An attacker can perform a SIP digest leak attack against FreeSWITCH and receive the challenge response of a gateway configured on the FreeSWITCH server. This is done by challenging FreeSWITCH’s SIP requests with the realm set to that of the gateway, thus forcing FreeSWITCH to respond with the challenge response which is based on the password of that targeted gateway.

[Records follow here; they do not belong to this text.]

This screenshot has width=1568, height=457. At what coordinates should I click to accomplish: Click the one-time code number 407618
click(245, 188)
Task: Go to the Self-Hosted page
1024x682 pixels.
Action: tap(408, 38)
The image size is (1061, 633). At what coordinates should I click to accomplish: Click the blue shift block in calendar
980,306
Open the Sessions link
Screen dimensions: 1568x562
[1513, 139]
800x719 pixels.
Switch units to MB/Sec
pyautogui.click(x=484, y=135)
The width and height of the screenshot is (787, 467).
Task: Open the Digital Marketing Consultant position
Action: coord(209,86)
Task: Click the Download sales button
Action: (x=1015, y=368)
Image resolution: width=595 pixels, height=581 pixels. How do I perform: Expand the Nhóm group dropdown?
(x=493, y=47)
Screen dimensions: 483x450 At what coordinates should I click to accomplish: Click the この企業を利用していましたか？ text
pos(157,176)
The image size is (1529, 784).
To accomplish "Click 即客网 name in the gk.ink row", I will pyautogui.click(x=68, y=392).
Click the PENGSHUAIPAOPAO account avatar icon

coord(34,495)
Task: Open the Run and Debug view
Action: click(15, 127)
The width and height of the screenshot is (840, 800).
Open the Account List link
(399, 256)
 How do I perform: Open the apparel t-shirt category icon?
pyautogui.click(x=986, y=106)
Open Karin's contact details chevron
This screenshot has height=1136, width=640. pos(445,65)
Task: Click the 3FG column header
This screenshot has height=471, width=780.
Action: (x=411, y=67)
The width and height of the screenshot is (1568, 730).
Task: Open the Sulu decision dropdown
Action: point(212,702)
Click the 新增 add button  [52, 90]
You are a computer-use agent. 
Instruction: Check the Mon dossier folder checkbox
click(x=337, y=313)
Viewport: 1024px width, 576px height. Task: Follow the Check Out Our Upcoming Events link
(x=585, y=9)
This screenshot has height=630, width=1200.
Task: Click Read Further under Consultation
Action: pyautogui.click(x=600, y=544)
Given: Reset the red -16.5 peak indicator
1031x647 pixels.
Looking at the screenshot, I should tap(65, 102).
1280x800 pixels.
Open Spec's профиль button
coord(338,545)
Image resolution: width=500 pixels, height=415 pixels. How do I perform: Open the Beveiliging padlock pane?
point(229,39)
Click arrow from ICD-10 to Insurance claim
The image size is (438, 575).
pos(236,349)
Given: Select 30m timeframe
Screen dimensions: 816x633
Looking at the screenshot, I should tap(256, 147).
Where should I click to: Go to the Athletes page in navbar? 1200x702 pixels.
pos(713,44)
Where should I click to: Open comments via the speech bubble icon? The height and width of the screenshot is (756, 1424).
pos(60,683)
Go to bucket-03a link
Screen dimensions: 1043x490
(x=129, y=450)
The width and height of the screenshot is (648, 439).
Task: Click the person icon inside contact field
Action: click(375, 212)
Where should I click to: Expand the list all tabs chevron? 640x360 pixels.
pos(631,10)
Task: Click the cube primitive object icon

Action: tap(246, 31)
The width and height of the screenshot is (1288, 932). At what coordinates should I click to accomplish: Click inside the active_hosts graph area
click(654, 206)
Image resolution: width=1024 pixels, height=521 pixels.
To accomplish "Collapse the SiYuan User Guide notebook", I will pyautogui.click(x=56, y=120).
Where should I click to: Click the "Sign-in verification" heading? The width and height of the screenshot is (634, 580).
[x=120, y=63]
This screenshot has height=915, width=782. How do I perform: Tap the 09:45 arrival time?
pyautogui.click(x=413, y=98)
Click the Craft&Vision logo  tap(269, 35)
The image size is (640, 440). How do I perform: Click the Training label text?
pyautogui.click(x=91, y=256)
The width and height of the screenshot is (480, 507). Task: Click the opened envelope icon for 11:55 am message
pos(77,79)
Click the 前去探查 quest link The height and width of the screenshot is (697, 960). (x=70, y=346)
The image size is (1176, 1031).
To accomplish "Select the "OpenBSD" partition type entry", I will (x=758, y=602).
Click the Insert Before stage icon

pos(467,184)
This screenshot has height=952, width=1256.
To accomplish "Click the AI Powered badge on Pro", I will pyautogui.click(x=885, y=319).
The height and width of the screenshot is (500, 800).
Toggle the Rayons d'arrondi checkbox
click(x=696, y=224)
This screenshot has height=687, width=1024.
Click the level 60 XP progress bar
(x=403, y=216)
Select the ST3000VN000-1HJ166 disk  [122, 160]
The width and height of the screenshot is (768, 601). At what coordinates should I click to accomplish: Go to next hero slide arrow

FreeSWITCH: denial of service via SIP flooding

• Fixed versions: v1.10.7
• Enable Security Advisory: https://www.enablesecurity.com/advisories/ES2021-06-freeswitch-flood-dos/
• Vendor Security Advisory: https://github.com/signalwire/freeswitch/security/advisories/GHSA-jvpq-23v4-gp3m
• Other references: CVE-2021-41145
• Tested vulnerable versions: <= v1.10.6
• Timeline:
  • Report date: 2021-05-28
  • Triaged: 2021-06-18
  • Fix provided for testing: 2021-10-08
  • Second fix provided for testing: 2021-10-13
  • Vendor release with fix: 2021-10-24
  • Enable Security advisory: 2021-10-25

Description

When flooding FreeSWITCH with SIP messages, it was observed that after a number of seconds the process was killed by the operating system due to memory exhaustion. The following excerpt from syslog shows one such instance:

FreeSWITCH: denial of service via invalid SRTP packets

• Fixed versions: v1.10.7
• Enable Security Advisory: https://www.enablesecurity.com/advisories/ES2021-09-freeswitch-srtp-dos/
• Vendor Security Advisory: https://github.com/signalwire/freeswitch/security/advisories/GHSA-jh42-prph-gp36
• Other references: CVE-2021-41105
• Tested vulnerable versions: <= v1.10.6
• Timeline:
  • Report date: 2021-09-06
  • Triaged: 2021-09-10
  • Fix provided for testing: 2021-09-17
  • Vendor release with fix: 2021-10-24
  • Enable Security advisory: 2021-10-25

TL;DR

When handling SRTP calls, FreeSWITCH is susceptible to a DoS where calls can be terminated by remote attackers. This attack can be done continuously, thus denying encrypted calls during the attack.

Description

When a media port that is handling SRTP traffic is flooded with a specially crafted SRTP packet, the call is terminated leading to denial of service. This issue was reproduced when using the SDES key exchange mechanism in a SIP environment as well as when using the DTLS key exchange mechanism in a WebRTC environment.